Photographie / 250 images du photographe Sebastião Salgado s'invitent à La Sucrière pour un voyage intercontinental époustouflant où le fantasme prend le pas sur la réalité du monde.
C'est sur la pointe des pieds que l'on évolue au milieu des 250 images du photographe brésilien Sebastião Salgado à La Sucrière. Sur la pointe des pieds car l'on a envie de se faire tout petit face à la fragilité tangible du monde. Bien que Salgado nous présente une planète immaculée et résiliente, cette vision fantasmée et hyperbolique nous rappelle sans cesse que cette beauté est en réalité fragile et mise à rude épreuve par l'humain. « Je veux que les gens sortent d'ici imbibés par la planète, de cette sensation que la planète est colossale et qu'elle a une capacité énorme de s'autoprotéger » nous confie le photographe.

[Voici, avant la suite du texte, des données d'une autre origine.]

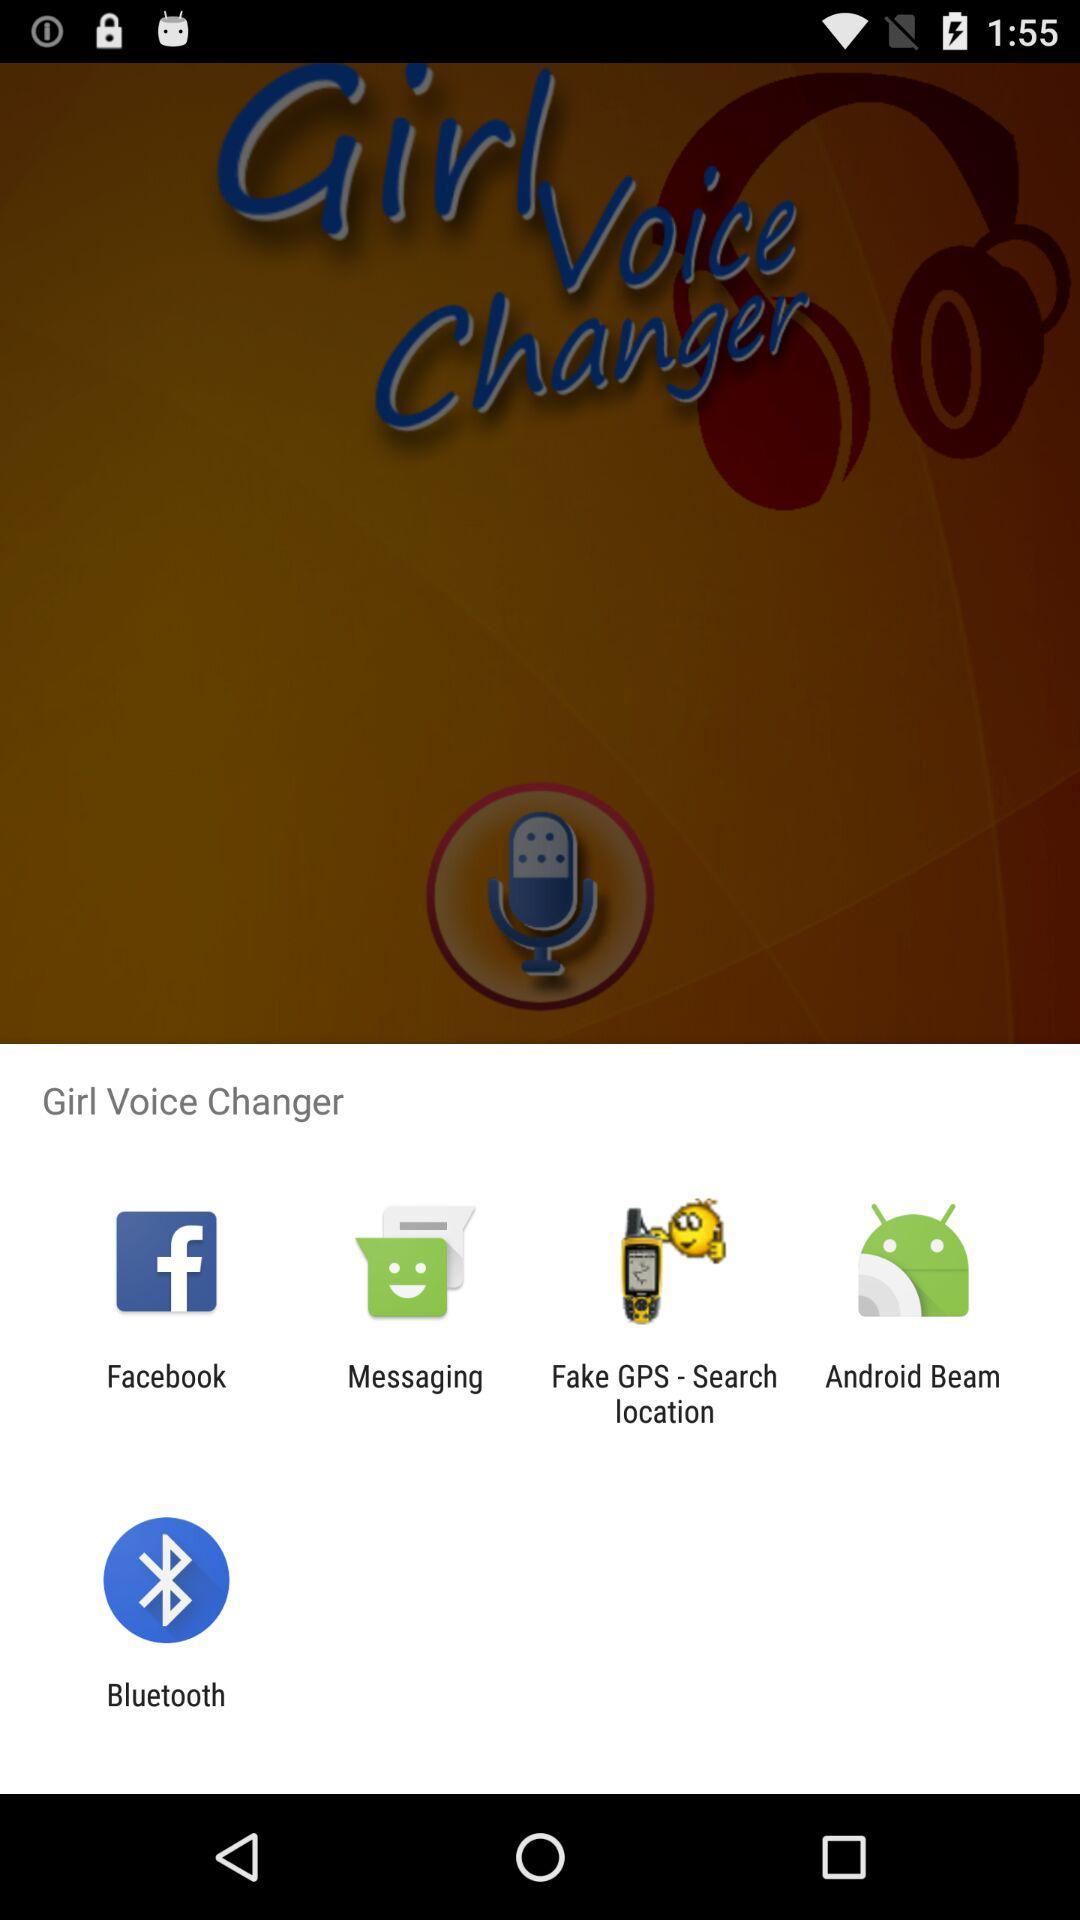  What do you see at coordinates (664, 1392) in the screenshot?
I see `fake gps search item` at bounding box center [664, 1392].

Salgado n'a pas toujours capturé la splendeur, ses reportages en noir et blanc ont pendant longtemps été exécutés en terrains minés, saisissant les populations migrantes ou les travailleurs sur les cinq continents. Les reproches de certains critiques d'utiliser la misère, de la magnifier à des fins commerciales l'ont-ils poussé à changer de cap et à troquer la douleur du monde contre sa magnificence ? « À la suite de mon projet Exode, j'ai fait une dépression, j'étais profondément affecté par toute la violence dont j'ai été témoin. Le projet Genesis m'est venu quand j'ai commencé à travailler la terre. J'ai eu envie d'aller voir ce qu'il y avait de pur sur la planète, pour contrer cette violence. »
Planète vierge
Ainsi Genesis déploie un mythe, non pas celui du récit de la création du monde, mais celui d'une planète vierge, que la main de l'humain n'a pas encore altéré. Pour ce faire, le photographe est allé à la rencontre de populations aux cultures ancestrales, en Sibérie, en Amazonie, en Papouasie. Inaltérée par la modernité, la vie de ces hommes et de ces femmes ne semble pas dérangée par la déforestation, la montée des eaux ou par les conflits territoriaux bien que l'on sache que toutes ces formes de dangers existent. Idem pour les populations animales qui évoluent sans crainte. Que nous dit cette illusion, cette vision fantasmée et théâtrale de la terre nourricière ? Que nous aussi, à l'instar de Salgado, nous avons besoin d'être confronté à la certitude que l'humain n'est pas seulement un corps violent, qu'il n'a pas encore tout altéré. Et que nous dit le succès de cette exposition qui voyage depuis 2013 ? Que nous avons davantage besoin de mise en scène, de spectacle que de vérité afin de nous conforter dans une vision du monde spectaculaire et idyllique.